Dalle considerazioni di Bagnoli provengono diverse domande: alla luce dell’esperienza del RdC la povertà in Italia è non adeguatamente intercettata e valutata? Oppure è sopravvalutata? Presumibilmente si tratta di un mix di circostanze, ma ci pare importante ragionare sull’ipotesi della sopravvalutazione, perché, in Italia, quando vengono adottati provvedimenti di contrasto alla povertà o a conclamate situazioni di disagio succede spesso che le risorse stanziate risultino superiori a quanto si riteneva necessario secondo previsioni che si rivelano errate per eccesso. Fu così all’inizio del decennio con la pensione minima elevata ad un milione di lire mensili (cambiato poi in 516 euro) secondo quanto indicato nel “contratto con gli italiani” sottoscritto da Silvio Berlusconi sotto gli occhi di Bruno Vespa. Le domande presentate furono poche, tanto che il governo prese l’iniziativa di erogare direttamente il beneficio agli aventi diritto. Nonostante ciò, dei due miliardi di euro stanziati furono risparmiati circa 700 milioni poi dirottati a coprire le insufficienti disponibilità destinate ai benefici pensionistici concessi ai lavoratori esposti ad amianto (un caso che meriterebbe un commento più approfondito). Analoghe valutazioni potrebbero essere svolte per la tutela dei lavoratori adibiti a mansioni usuranti prevista nella legge finanziaria del 2008. Alcuni anni dopo ci si accorse che 1,4 miliardi  (il fabbisogno era puntualmente stanziato in bilancio ogni anno) era finiti in economia.

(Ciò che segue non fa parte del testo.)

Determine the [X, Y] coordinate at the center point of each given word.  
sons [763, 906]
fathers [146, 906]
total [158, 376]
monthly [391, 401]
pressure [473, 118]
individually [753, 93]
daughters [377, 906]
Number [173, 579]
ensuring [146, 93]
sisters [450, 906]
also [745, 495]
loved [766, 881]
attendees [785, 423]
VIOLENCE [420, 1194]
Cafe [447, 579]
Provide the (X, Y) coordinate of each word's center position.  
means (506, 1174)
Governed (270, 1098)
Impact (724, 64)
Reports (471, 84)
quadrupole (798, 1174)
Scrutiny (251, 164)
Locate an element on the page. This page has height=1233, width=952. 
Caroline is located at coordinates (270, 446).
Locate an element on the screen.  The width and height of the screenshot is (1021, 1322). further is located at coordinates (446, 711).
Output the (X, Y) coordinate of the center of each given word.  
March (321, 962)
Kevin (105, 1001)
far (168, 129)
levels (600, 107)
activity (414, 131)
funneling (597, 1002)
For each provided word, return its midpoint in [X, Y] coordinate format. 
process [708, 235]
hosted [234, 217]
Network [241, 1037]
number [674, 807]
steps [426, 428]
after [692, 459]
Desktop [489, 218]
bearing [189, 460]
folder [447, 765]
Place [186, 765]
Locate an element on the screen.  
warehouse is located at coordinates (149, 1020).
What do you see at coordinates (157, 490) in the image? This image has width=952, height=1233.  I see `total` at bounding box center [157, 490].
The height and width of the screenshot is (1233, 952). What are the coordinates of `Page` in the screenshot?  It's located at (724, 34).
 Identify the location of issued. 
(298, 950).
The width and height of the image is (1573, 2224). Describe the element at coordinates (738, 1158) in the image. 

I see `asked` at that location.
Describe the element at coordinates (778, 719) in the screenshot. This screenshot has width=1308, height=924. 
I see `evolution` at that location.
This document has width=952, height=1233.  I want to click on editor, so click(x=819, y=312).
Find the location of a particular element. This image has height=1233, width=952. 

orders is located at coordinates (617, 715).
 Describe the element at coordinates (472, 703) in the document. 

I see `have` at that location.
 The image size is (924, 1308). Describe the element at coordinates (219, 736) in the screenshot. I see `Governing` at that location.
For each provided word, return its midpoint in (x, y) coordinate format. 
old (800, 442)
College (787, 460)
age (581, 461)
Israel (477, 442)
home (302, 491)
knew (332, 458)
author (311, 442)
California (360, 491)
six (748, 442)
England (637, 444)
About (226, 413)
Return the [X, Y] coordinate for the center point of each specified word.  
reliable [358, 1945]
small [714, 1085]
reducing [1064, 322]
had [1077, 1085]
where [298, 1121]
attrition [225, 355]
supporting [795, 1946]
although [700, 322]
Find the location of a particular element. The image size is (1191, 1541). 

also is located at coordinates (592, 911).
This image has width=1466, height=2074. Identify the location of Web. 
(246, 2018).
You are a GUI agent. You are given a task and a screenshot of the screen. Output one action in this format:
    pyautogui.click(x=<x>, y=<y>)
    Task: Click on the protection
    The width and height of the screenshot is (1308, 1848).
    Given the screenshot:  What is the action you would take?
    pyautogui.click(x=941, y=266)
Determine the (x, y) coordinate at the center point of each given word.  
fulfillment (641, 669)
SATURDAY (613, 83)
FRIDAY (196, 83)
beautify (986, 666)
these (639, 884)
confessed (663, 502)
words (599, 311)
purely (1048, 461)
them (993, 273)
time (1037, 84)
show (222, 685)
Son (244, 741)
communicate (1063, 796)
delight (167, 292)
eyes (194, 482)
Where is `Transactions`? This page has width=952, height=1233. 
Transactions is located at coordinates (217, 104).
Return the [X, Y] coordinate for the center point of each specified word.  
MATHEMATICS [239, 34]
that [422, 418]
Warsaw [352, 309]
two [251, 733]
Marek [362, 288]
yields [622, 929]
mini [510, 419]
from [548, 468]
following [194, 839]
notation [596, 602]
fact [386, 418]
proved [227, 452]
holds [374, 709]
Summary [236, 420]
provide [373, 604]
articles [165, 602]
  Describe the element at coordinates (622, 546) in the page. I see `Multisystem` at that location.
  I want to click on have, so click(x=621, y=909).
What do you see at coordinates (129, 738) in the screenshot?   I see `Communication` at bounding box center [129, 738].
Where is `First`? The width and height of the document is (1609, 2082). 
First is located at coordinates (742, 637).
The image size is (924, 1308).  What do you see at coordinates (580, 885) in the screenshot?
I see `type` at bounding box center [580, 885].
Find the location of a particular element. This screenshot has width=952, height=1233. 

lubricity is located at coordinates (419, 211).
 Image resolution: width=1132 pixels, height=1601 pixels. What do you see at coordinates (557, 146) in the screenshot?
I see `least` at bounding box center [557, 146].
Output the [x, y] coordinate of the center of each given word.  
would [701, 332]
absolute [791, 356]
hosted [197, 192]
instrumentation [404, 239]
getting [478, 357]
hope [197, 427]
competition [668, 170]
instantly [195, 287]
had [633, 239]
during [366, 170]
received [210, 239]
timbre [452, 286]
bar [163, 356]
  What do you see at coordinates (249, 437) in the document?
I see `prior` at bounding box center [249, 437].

Lo stesso avvenne, dopo il 2011, con la tragicommedia degli esodati: otto salvaguardie (che ampliarono tutte le volte la platea) furono rese possibili anche grazie ai risparmi realizzati con quelle precedenti.

 

Ecco perché dovremmo prendere in seria considerazione quanto è scritto, a proposito dell’IRPEF,  nel quinto rapporto di Itinerari previdenziali: “’Il 44,92 % dei cittadini paga solo il 2,82 % mentre il 12,09% ben il 57,11%; ma, ad esempio, il numero delle automobili con un costo superiore ai 120mila euro è dieci volte il numero di coloro che dichiarano un reddito lordo superiore ai 240mila euro (120mila netti). Il che denota l’inefficienza del nostro sistema fiscale”.  E forse, aggiungiamo noi, che tanti nostri concittadini sono poveri benestanti.